Maricá é apontada em investigação do Ministério Público em conjunto com os Grupos de Atuação de Combate ao Crime Organizado (GAECO), como uma das áreas dominadas pela Narcomilícia.

Segundo um relatório do Ministério Público estadual, uma parcela da população está subjugada à chamada narcomilícia — termo que define uma união entre paramilitares e traficantes. Essa associação criminosa, de acordo com promotores e investigadores, já controla cerca de 180 localidades, onde a exploração ilegal de serviços e a cobrança de taxas de segurança passaram a ser acompanhadas pelas atividades de bocas de fumo. As narcomilícias estão na mira do Grupos de Atuação Especial de Combate ao Crime Organizado (Gaeco) do Ministério Público e do Departamento Geral de Homicídios e Proteção à Pessoa (DGHPP) da Polícia Civil. Promotores e investigadores mapearam ações realizadas em conjunto por paramilitares e traficantes nos 13 municípios da Baixada Fluminense. Além disso, esses grupos controlam comunidades das zonas Norte e Oeste do Rio e de São Gonçalo, Itaboraí, Maricá e Rio Bonito.

Investigações também apontam que as narcomilícias podem estar contando com a participação de políticos. Em uma operação realizada ontem pela Delegacia de Homicídios da Baixada Fluminense, Jeferson Ramos de Oliveira, ex-vereador e ex-subsecretário de Obras de Nova Iguaçu, foi preso sob a acusação de chefiar uma dessas quadrilhas, que atua em Austin. Ele e Marcos Antônio do Santos Amaral, o Marquinho Alemão, também capturado, são acusados de terem ordenado pelo menos 20 assassinatos. Com ambos, a polícia encontrou armas e munição.

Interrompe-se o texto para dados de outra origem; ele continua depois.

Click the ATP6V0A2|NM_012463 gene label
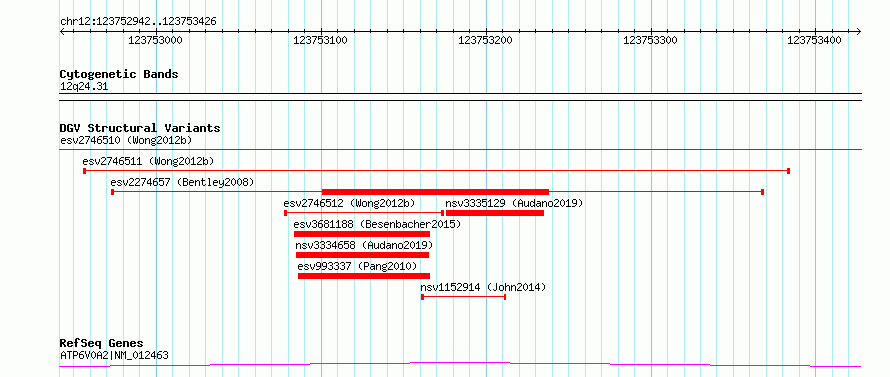click(114, 356)
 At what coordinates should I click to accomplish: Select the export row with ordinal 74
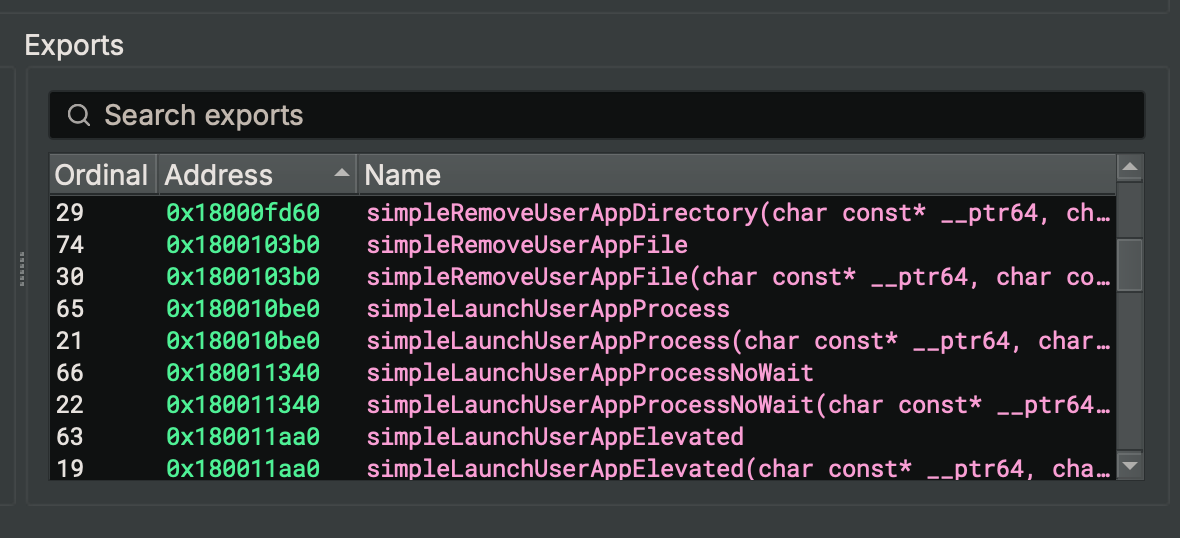point(70,245)
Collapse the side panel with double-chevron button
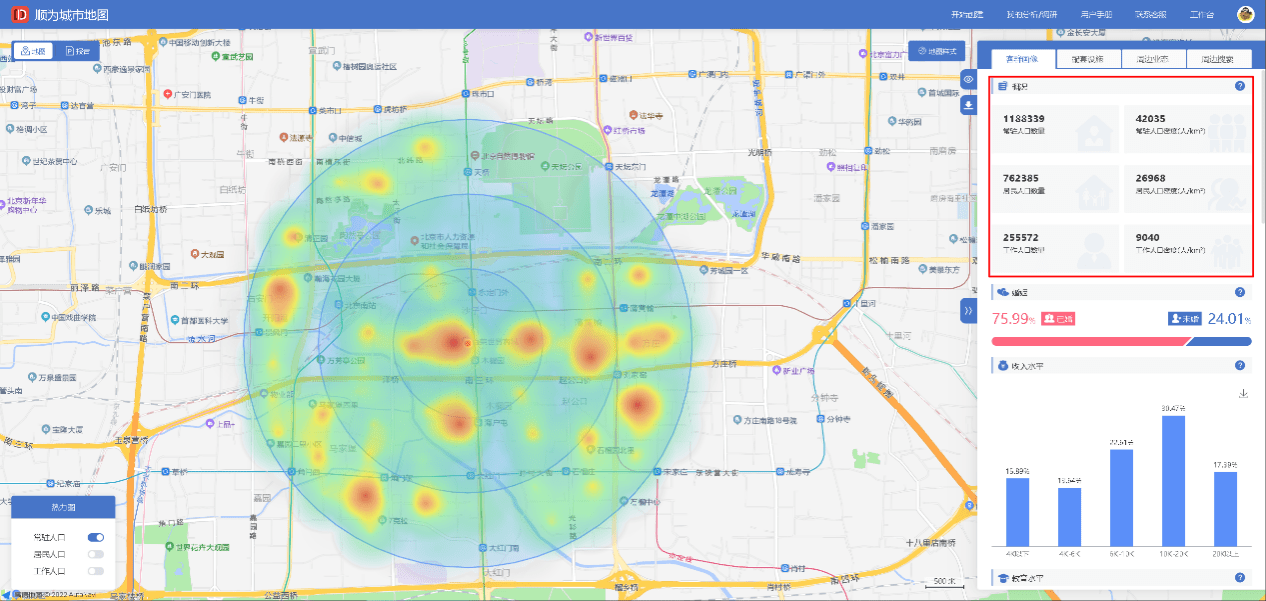 968,311
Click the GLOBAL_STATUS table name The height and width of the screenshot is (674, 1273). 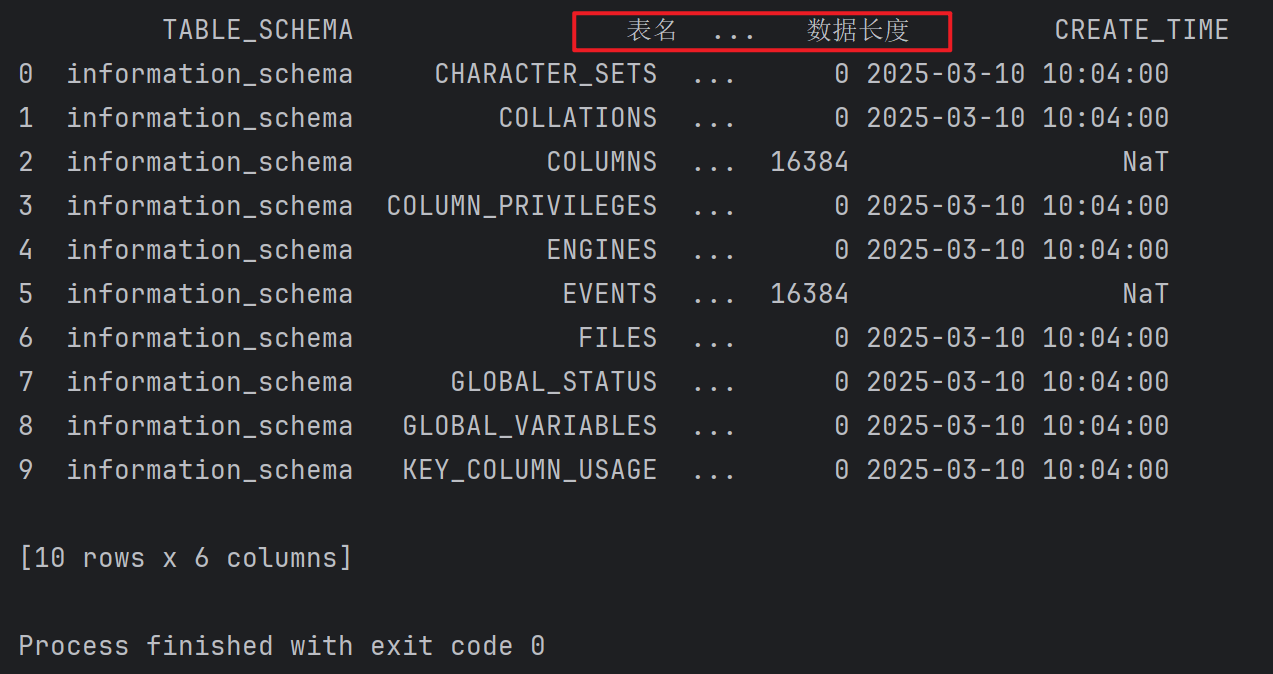click(x=554, y=382)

Segundo a promotora Simone Sibilio, coordenadora do Gaeco, o surgimento das narcomilícias provocou um aumento da violência em diversas comunidades.

— Milicianos enfrentavam quadrilhas de uma facção do tráfico, mas, em determinado momento, decidiram se unir para conquistar territórios dominados por um inimigo em comum. Hoje, sabemos que há cerca de 180 regiões controladas por narcomilícias — diz Simone: — Seus integrantes são mais audaciosos. Temos, principalmente na Baixada, inquéritos sobre narcomilianos que executaram moradores ou comerciantes que não se renderam a eles. Alguns desses crimes foram praticados à luz do dia. Há também casos de estupros.

Somente este ano, o Ministério Público denunciou 285 pessoas por suposta participação em milícias ou narcomilícias. Já o DGHPP prendeu 111 suspeitos desde janeiro, segundo o delegado Antônio Ricardo Lima Nunes, titular do departamento da Polícia Civil.

Estamos com diversos inquéritos que investigam crimes cometidos por narcomilicianos. Há relatos de assassinatos cometidos à luz do dia — explica.

O ex-secretário nacional de Segurança Pública, coronel da reserva da Polícia Militar de São Paulo, José Vicente, diz que os altos lucros proporcionados pela venda de drogas atraíram as milícias:

Durante muito tempo houve uma crença ingênua de que, pela origem policial, a maioria dos milicianos seria avessa ao tráfico. Ocorre que, ao renunciar ao freio ético e legal, eles não tinham por que não ir atrás do lucrativo negócio do tráfico.

Na DHBF existem mais de 200 inquéritos, só de 2019, que apuram homicídios praticados por narcomilicianos. Só neste ano, a especializada prendeu 40 criminosos.